Go through the data line by line from the top, retyping each exactly, and end with the line that contains "#VisitBulgaria (164, 197)".

[Stored data]
╭──
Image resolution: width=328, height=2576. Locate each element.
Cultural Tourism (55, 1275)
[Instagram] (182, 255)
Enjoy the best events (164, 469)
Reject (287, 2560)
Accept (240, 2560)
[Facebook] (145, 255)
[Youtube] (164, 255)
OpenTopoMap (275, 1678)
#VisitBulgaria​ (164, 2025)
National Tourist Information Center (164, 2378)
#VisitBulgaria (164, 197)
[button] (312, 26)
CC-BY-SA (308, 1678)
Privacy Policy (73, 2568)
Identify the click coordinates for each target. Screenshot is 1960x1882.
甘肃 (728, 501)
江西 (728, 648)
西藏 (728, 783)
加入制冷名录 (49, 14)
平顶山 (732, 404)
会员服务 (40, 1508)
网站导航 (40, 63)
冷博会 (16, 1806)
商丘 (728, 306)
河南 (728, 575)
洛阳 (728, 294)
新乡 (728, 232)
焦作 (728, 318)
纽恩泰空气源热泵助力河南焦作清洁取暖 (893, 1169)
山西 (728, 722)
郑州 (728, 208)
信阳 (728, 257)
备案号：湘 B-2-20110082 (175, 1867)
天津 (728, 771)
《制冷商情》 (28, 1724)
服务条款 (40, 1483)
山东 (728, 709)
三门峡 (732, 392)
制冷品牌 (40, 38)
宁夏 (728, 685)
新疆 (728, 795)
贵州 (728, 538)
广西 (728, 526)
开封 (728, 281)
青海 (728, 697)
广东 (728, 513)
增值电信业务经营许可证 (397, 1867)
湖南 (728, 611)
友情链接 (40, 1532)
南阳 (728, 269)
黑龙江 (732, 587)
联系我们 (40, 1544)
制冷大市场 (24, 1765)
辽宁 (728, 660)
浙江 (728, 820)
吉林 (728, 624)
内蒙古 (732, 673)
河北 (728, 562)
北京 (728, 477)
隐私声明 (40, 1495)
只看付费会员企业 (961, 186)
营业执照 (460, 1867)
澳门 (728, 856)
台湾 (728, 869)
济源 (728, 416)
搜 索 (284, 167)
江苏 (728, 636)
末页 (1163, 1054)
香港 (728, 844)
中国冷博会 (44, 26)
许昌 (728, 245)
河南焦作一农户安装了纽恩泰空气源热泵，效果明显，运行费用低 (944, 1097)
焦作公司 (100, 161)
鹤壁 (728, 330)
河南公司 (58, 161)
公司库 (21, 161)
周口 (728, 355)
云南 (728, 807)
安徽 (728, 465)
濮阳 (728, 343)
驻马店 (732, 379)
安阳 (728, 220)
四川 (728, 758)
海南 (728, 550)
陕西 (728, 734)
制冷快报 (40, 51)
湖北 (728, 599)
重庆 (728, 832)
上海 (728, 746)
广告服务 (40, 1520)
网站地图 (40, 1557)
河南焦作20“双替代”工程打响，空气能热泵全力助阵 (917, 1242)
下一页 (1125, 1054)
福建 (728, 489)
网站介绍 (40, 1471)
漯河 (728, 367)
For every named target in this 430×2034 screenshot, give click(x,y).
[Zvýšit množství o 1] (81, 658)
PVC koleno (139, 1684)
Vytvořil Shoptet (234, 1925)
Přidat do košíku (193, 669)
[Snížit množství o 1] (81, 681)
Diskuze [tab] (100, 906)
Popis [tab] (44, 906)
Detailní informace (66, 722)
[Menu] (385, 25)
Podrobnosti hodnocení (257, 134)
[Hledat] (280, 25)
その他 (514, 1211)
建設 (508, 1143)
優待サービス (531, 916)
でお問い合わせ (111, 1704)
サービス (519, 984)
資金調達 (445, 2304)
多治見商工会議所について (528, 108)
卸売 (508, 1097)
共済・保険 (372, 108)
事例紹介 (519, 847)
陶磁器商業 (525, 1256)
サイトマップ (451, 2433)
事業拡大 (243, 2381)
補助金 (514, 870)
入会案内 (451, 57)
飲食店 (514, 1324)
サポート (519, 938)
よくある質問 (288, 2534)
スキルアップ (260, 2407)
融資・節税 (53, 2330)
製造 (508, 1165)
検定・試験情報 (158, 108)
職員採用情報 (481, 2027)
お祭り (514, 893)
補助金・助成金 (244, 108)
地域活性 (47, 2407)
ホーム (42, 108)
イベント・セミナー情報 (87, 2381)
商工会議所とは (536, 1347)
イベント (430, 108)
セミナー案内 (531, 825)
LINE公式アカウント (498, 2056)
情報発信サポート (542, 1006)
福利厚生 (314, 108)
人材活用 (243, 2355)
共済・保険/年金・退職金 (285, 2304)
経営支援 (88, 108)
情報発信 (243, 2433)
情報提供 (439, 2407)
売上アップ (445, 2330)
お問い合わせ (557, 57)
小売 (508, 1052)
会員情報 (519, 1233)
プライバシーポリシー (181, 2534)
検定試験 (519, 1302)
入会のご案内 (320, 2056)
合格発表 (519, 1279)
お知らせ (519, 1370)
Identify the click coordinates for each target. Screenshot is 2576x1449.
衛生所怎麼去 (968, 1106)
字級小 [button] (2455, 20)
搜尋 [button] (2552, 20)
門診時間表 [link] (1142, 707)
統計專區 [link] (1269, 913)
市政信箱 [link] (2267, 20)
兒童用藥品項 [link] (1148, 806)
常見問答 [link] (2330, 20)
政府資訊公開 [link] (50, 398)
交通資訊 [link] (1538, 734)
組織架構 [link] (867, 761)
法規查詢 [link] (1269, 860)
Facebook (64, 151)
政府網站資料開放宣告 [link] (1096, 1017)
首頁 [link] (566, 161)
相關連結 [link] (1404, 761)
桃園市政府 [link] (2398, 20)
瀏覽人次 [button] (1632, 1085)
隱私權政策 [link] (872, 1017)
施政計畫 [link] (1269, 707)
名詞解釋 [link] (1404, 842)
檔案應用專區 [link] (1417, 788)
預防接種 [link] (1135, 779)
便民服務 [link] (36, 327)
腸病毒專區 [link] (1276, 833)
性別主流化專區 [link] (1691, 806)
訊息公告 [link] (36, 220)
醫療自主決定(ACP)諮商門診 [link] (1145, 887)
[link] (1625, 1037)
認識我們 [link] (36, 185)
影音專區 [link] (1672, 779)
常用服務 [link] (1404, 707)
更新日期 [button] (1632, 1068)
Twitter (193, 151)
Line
╰──
• **EXERCISE SOLUTION**
Image resolution: width=328, height=2576. Locate each element.
Cultural Tourism (55, 1275)
[Instagram] (182, 255)
Enjoy the best events (164, 469)
Reject (287, 2560)
Accept (240, 2560)
[Facebook] (145, 255)
[Youtube] (164, 255)
OpenTopoMap (275, 1678)
#VisitBulgaria​ (164, 2025)
National Tourist Information Center (164, 2378)
#VisitBulgaria (164, 197)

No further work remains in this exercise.